Mahkemenin savunma istediği Devlet Hava Meydanları İşletmesi Genel Müdürlüğü avukatı ise uçaklardaki anonsların Uçuş Bilgi, Anons ve Danışma Hizmetleri İşletme Talimatına göre Türkçe ve İngilizce yapıldığını belirtti. Belirtilen diller dışında anons yapılmasının karmaşaya sebebiyet vereceği belirtilen savunmada, uluslararası metinlere göre anonsların İngilizce ve resmi dilde yapılması gerektiği kaydedildi. DHMİ Genel Müdürlüğü avukatı, işlemin hukuka uygun olduğunu belirterek davanın reddedilmesi istedi.

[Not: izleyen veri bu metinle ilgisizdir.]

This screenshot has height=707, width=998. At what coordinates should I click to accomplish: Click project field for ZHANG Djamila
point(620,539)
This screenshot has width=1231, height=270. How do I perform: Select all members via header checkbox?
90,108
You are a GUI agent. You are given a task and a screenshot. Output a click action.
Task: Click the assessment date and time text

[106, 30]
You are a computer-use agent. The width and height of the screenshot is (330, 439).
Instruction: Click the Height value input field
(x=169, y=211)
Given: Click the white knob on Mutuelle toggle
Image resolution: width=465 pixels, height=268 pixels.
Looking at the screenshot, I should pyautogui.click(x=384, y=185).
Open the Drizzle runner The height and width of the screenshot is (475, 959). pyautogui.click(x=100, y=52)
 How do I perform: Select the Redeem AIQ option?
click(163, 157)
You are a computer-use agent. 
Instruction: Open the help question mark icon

Tarafların görüşlerini aldıktan sonra dosyayı karara bağlayan Ankara 12. İdare Mahkemesi, Kürtçe’nin sivil havacılıkta kullanılabilecek diller arasında sayılmadığını belirterek uçaklarda Kürtçe anons yapılması talebinin reddine karar verdi. Kararın gerekçesini açıklayan mahkeme, Anayasa’ya göre devletin dilinin Türkçe olduğunu belirterek, Türkiye’nin 1945 yılında taraf olduğu Uluslararası Sivil Havacılık Sözleşmesine göre sivil havacılıkta kullanılacak resmi dillerin İngilizce, Fransızca, İspanyolca, Rusça, Arapça ve Çince olduğunu vurguladı. Mahkeme, Uçuş, Bilgi, Anons ve Danışma Hizmetleri İşletme Talimatı’nda da anonsların Türkçe ve İngilizce yapılacağı kuralına yer verildiğini belirtti.
Uluslararası Sivil Havacılık Sözleşmesi ve iç hukuktaki mevzuat hükümlerine göre havacılık alanında tüm anons, bilgilendirme, yönlendirme ve ikazların Türkçe ve İngilizce yapılacağı belirtilen kararda, ihtiyaca göre Fransızca, İspanyonca, Rusça, Arapça ve Çince’nin kullanıldığı kaydedildi. Kürtçe dilinin sivil havacılık alanında kullanılabilecek diller arasında sayılmadığını vurgulayan mahkeme aksine bir durumun yargı kararıyla zorlamayacağını belirtti. Kararda şu ifadelere yer verildi:
“Sessiz terminal projesi kapsamında terminal içerisinde sözlü ifadelerden çok görsel ve yazılı ifadelerin kullanımının yaygınlaştırılması amacıyla bir başka dilin kullanılmayacak olmasının da hukuken haklı ve kabul edilebilir bir durum olduğu anlaşılmıştır. Bu nedenle yapılan başvurunun reddine ilişkin tesis edilen işlemde bir hukuka aykırılık bulunmamaktadır.”